Marie musste grinsen. Ob ihr inneres Gebet geholfen hatte? Jedenfalls war die Stimmung nun wieder entspannter. Sie folgte Schöning hinter die Absperrung.

„Hier, sehen Sie.“

Schöning wies auf zwei schmutzige dunkle Gegenstände, die in einem Winkel der Packecke, wohl der Abteilung für Bananen, lagen.

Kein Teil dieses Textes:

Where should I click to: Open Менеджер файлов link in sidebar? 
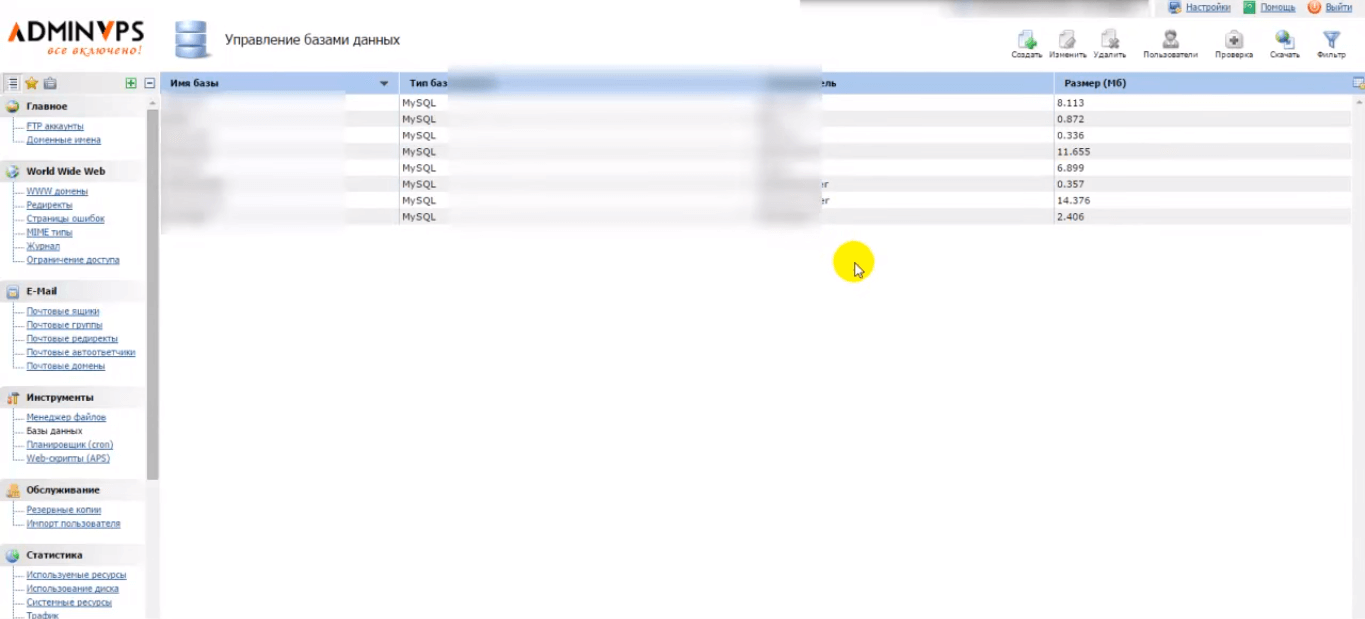66,417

„Hier haben Sie die beiden Gegenstände gefunden?“

„Nein, nicht ich. Herr Schubeck, einer der Lagerarbeiter hier.“

„Haben Sie oder Herr Schubeck hier irgendetwas verändert?“

„Nun ja, Herr Schubeck hat die Puppe und den Wedel schon hervorgeholt. Da hinten in der Ecke ist es ja so dunkel, dass man nichts erkennen kann. Weil er die beiden Sachen, vor allem auch wegen der Babyleiche, so eigenartig fand, hat er sie mir gezeigt. Ich sagte ihm, er solle beide an die Stelle zurücklegen, an der er sie gefunden habe und rief Sie sofort an. Seither dürfte hier eigentlich niemand mehr drin gewesen sein.“

„Gut. Vielen Dank, Herr Schöning. Das haben Sie sehr umsichtig gemacht. Und wegen der eventuellen Schäden…“ Jetzt wurde Marie aber schon so friedlich, dass sie sich fast selbst unheimlich wurde. „Zunächst wenden Sie sich am besten an Ihre Versicherung. Manchmal stellen die Versicherungen einen Vergleich mit der Stadt her, wenn es aufgrund gesellschaftlicher oder sicherheitsrelevanter Interessen zu Ausfällen gekommen ist.“

„Oh, vielen Dank, Frau Johannsson. Ja, so dringlich ist das jetzt auch nicht. Und ich wollte Sie vorhin auch nicht angehen. Es ist nur alles ein bißchen viel im Moment. Ich bin ja keine Leichen gewohnt, so wie Sie.“

„Da gewöhnt man sich nie dran,“ brummelte Marie vor sich hin.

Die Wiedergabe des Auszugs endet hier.